[Records for the exercise — start]

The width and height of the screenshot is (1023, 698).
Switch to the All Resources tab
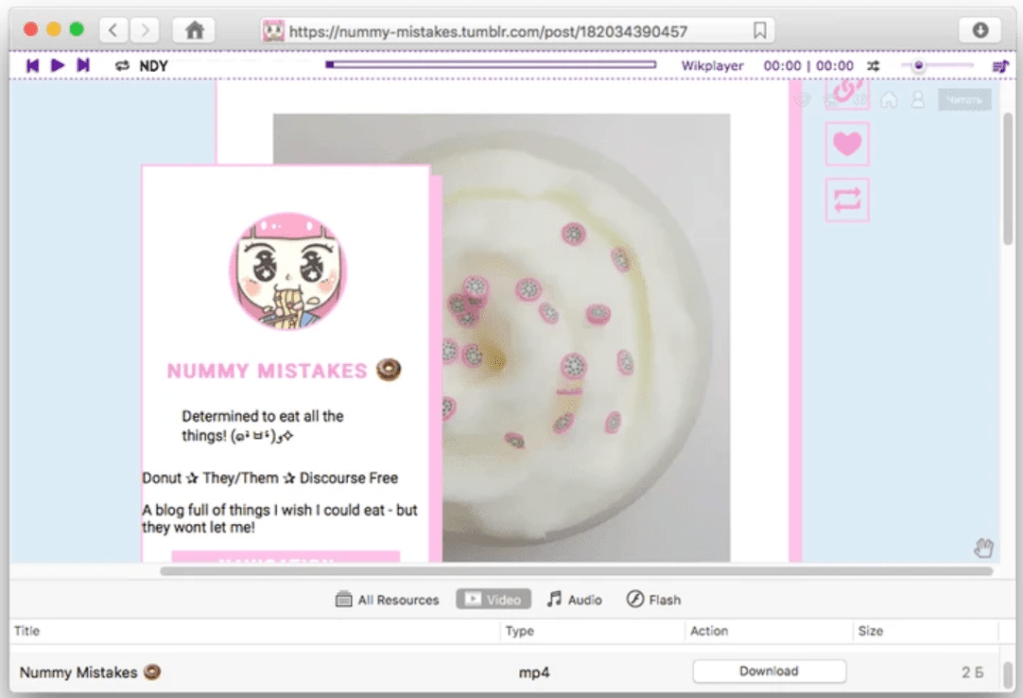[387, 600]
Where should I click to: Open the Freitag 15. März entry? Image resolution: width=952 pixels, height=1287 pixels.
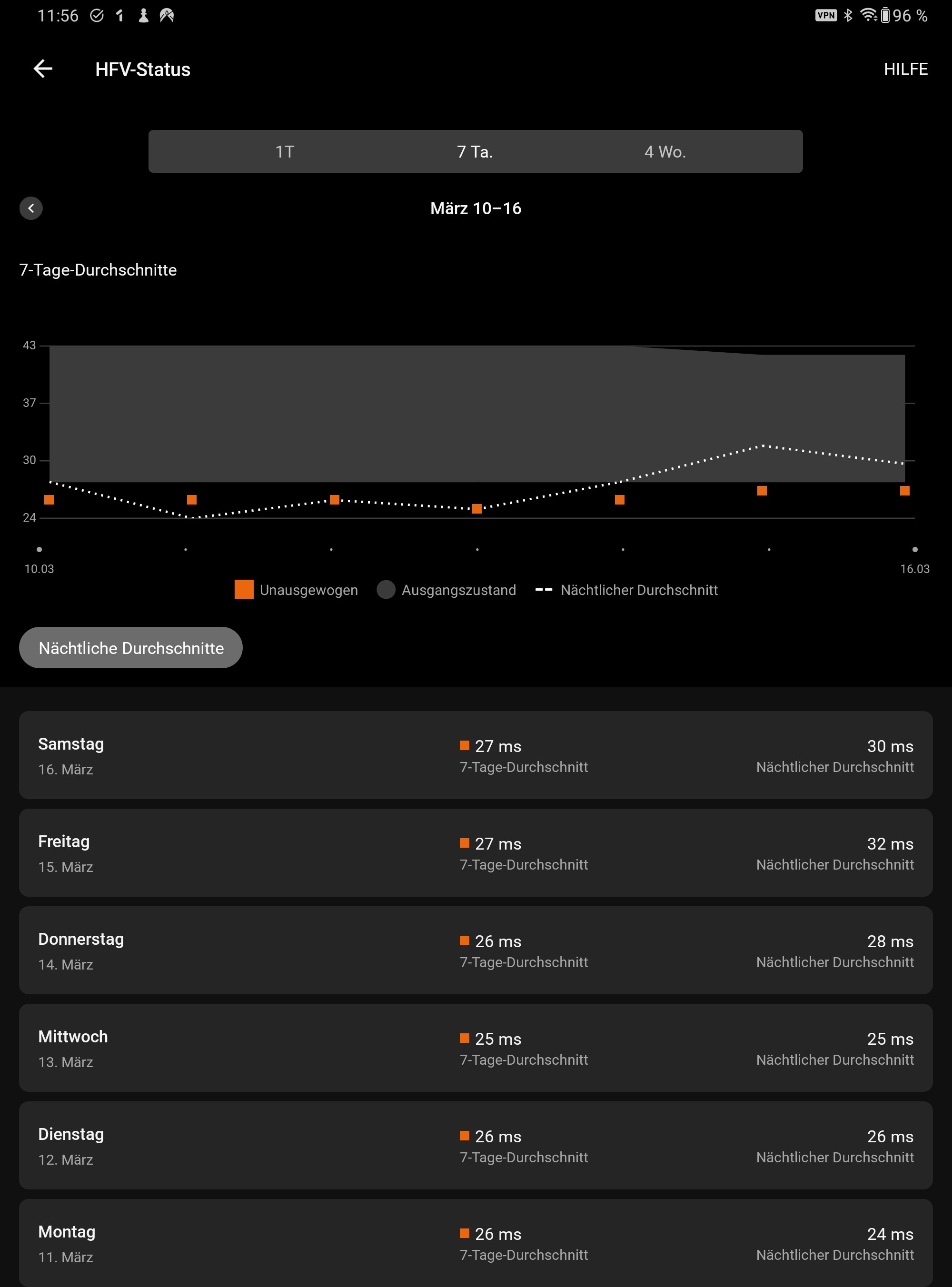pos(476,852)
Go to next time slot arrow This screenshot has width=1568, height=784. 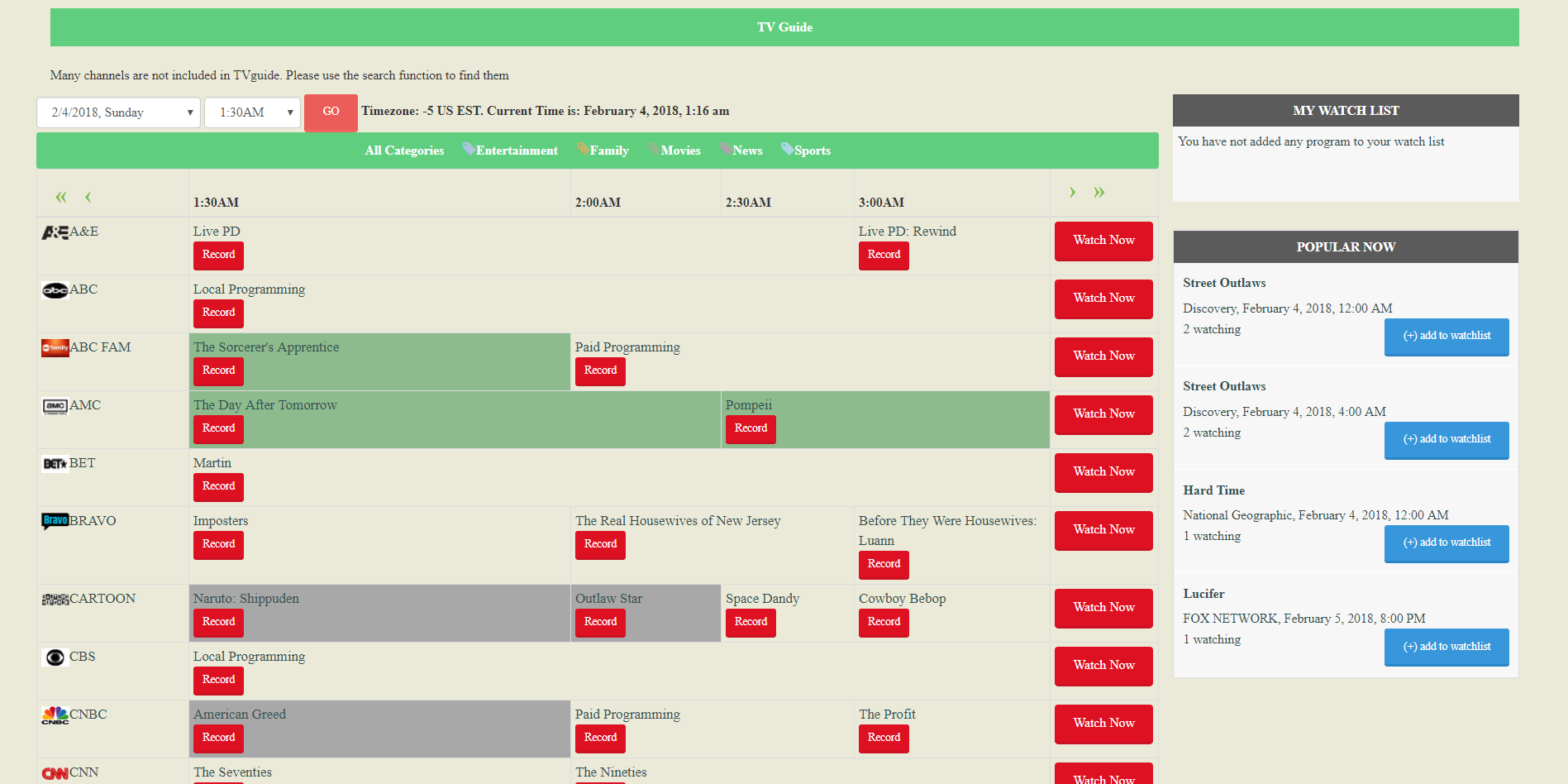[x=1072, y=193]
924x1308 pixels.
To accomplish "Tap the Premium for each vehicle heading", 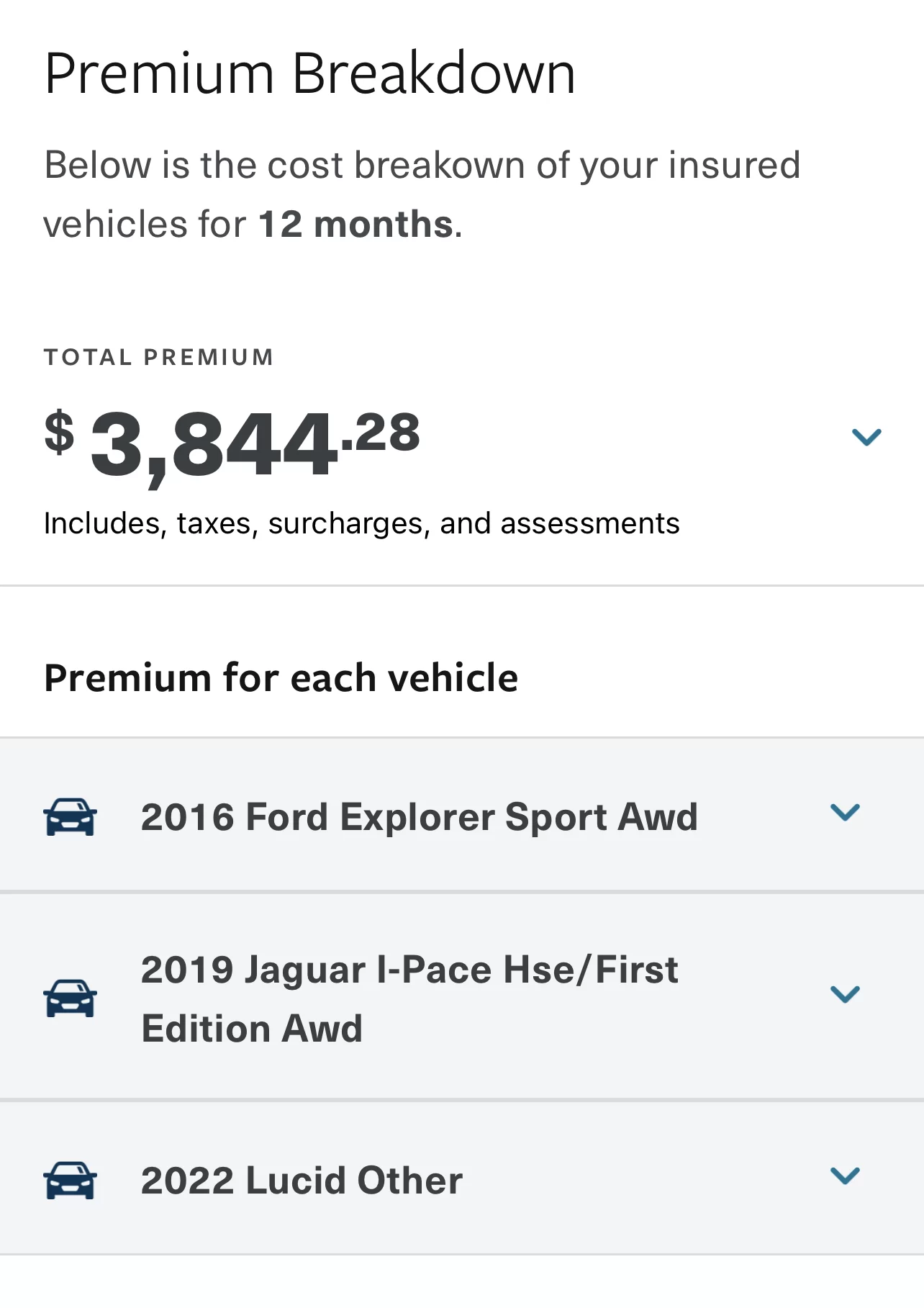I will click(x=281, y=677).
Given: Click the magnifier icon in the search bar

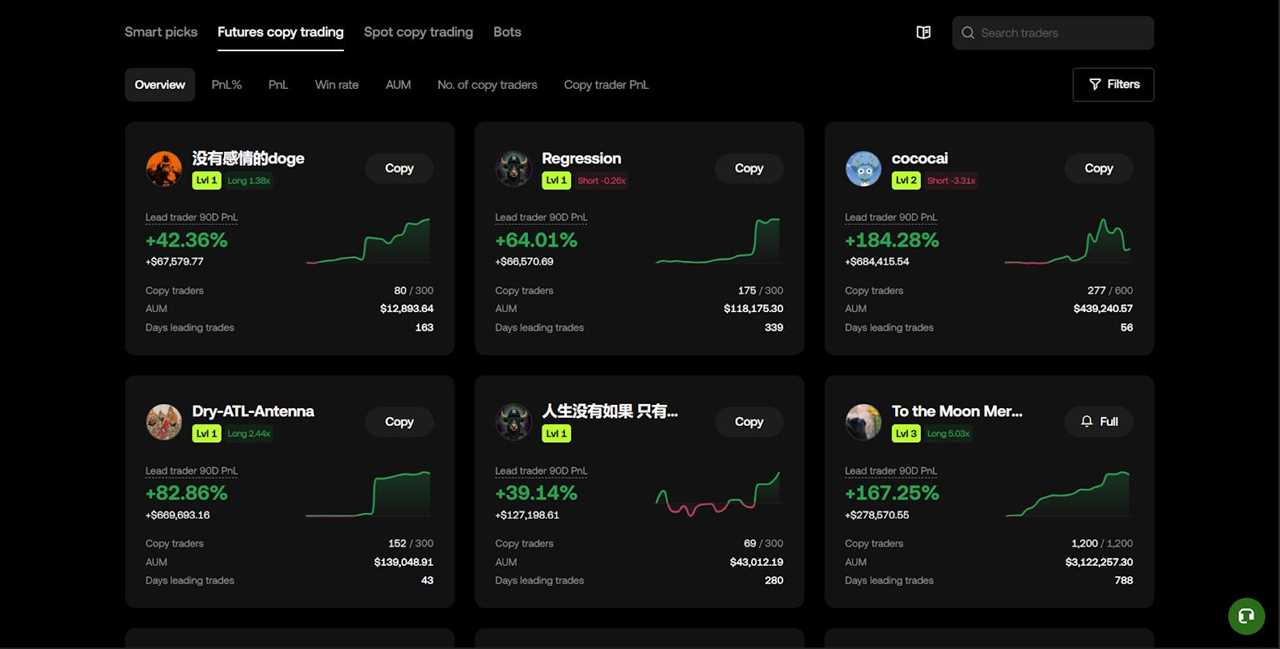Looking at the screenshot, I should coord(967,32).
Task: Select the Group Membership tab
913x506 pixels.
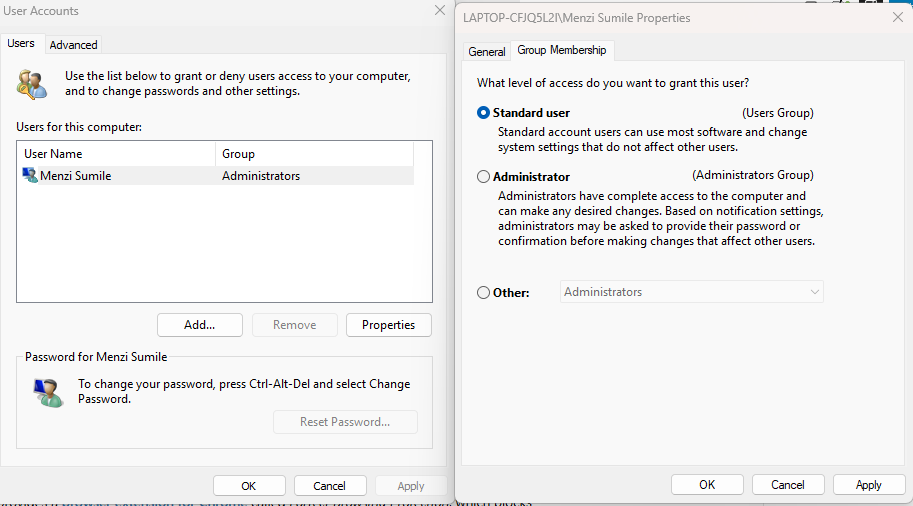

[Records for the exercise — finish]

- Task details -
Retype precisely, and only, the lines from the one holding "Given: Click the" through the final line of the data above, with the pictures omitted.

- Solved exercise -
Given: Click the magnifier icon in the search bar

Looking at the screenshot, I should coord(967,32).
Task: Select the Group Membership tab
913x506 pixels.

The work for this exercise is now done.